13. Polinucleótido de la reivindicación 12, en el que el mutante comprende las mutaciones N42Q, H41T, V44A, T21S, R2A, KSE, N6D, T217A y C117S.

14. Polinucleótido de la reivindicación 12, en el que el mutante comprende las mutaciones N42Q, H41T, V44A, T21S, R2A, K5E, N6D, T217A y A145P.

15. Polinucleótido de una cualquiera de las reivindicaciones 1-14, ligado operativamente a un promotor.

16. Célula que comprende el polinucleótido de una cualquiera de las reivindicaciones 1-15.

17. Procedimiento de producción de un mutante cromo- o fluorescente de DsRed de tipo silvestre, comprendiendo dicho procedimiento cultivar la célula de la reivindicación 16 de tal modo que se exprese el polinucleótido de una cualquiera de las reivindicaciones 1-15, produciendo el mutante cromo- o fluorescente.

18. Organismo transgénico no humano que comprende el polinucleótido de una cualquiera de las reivindicaciones 1-15.

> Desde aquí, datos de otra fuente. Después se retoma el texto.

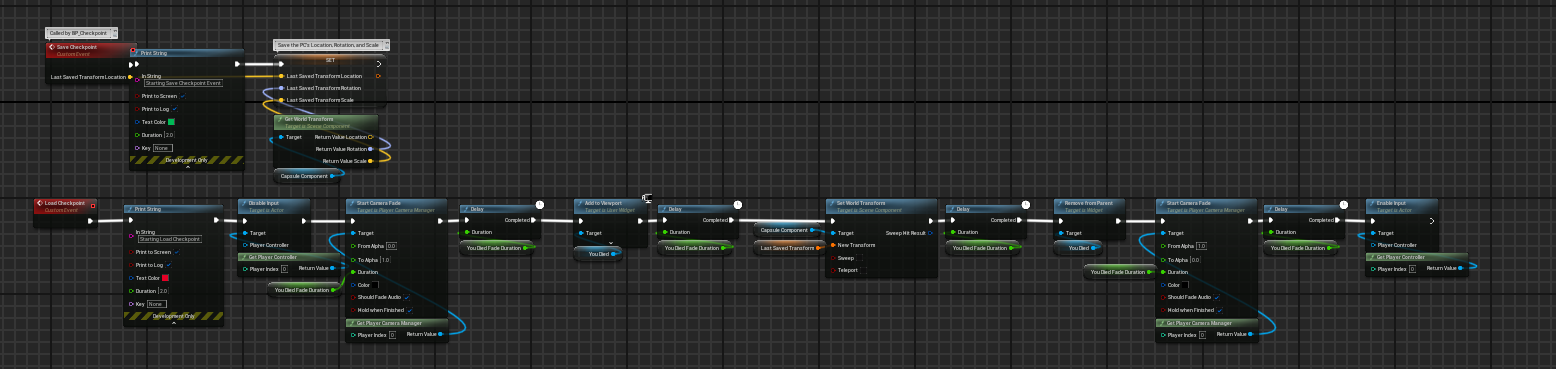The height and width of the screenshot is (369, 1556).
Task: Click the clock icon on the first Delay node
Action: (540, 204)
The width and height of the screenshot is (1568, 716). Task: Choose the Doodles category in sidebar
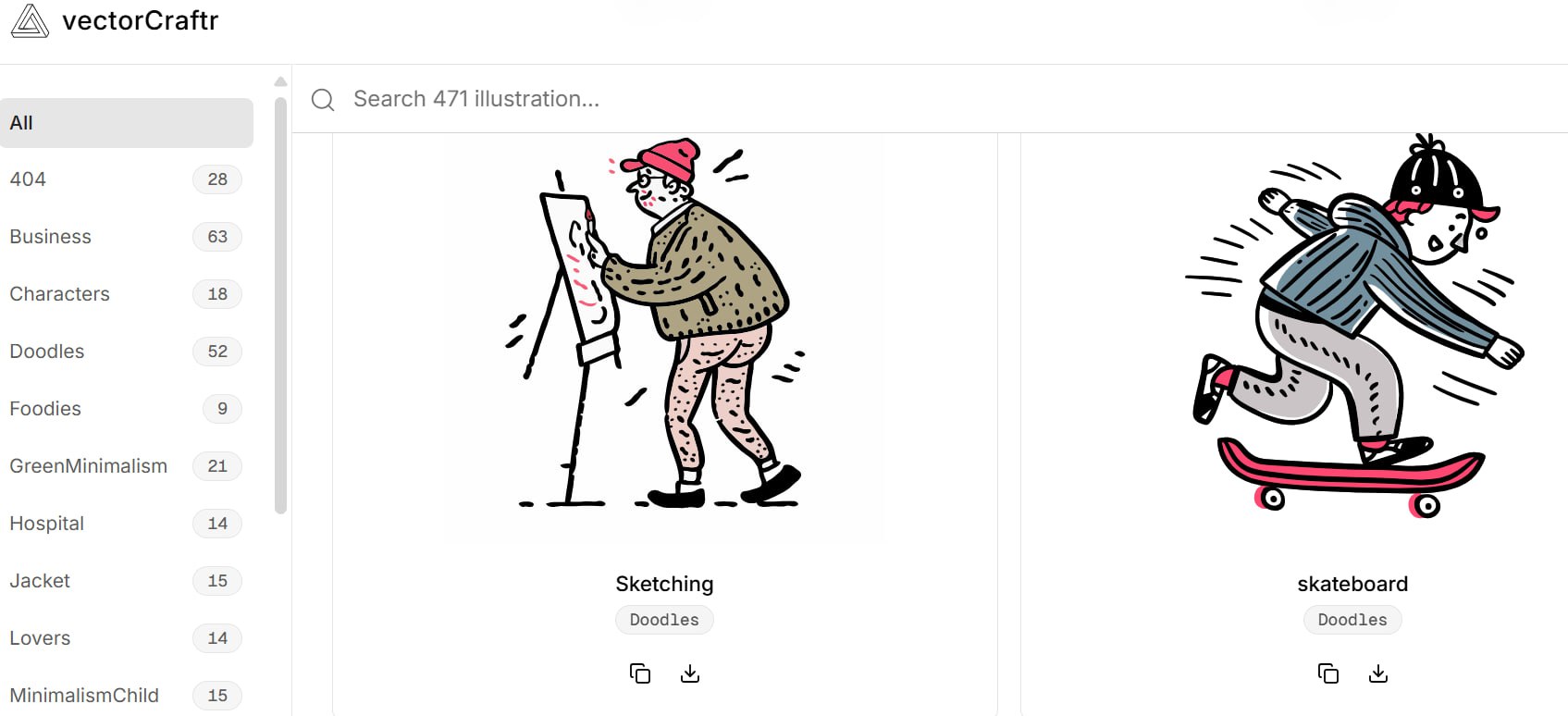127,352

19. Fragmento de polipéptido codificado por el polinucleótido de una cualquiera de las reivindicaciones 1-15, comprendiendo dicho fragmento la mutación en N42 de DsRed de tipo silvestre.

20. Anticuerpo capaz de unirse específicamente al fragmento de la reivindicación 19.

21. Kit que comprende un polinucleótido de una cualquiera de las reivindicaciones 1-15.

22. Uso de un polipéptido según la reivindicación 19 en una aplicación que emplea una proteína cromo- o fluorescente, no siendo dicho uso un procedimiento de tratamiento del cuerpo humano o animal mediante cirugía o terapia.

23. Uso de un polinucleótido según una cualquiera de las reivindicaciones 1-15 que codifica un polipéptido según la reivindicación 19 en una aplicación que emplea ácido nucléico que codifica una cromo proteína o proteína fluorescente, no siendo dicho uso un procedimiento de tratamiento del cuerpo humano o animal mediante cirugía o terapia.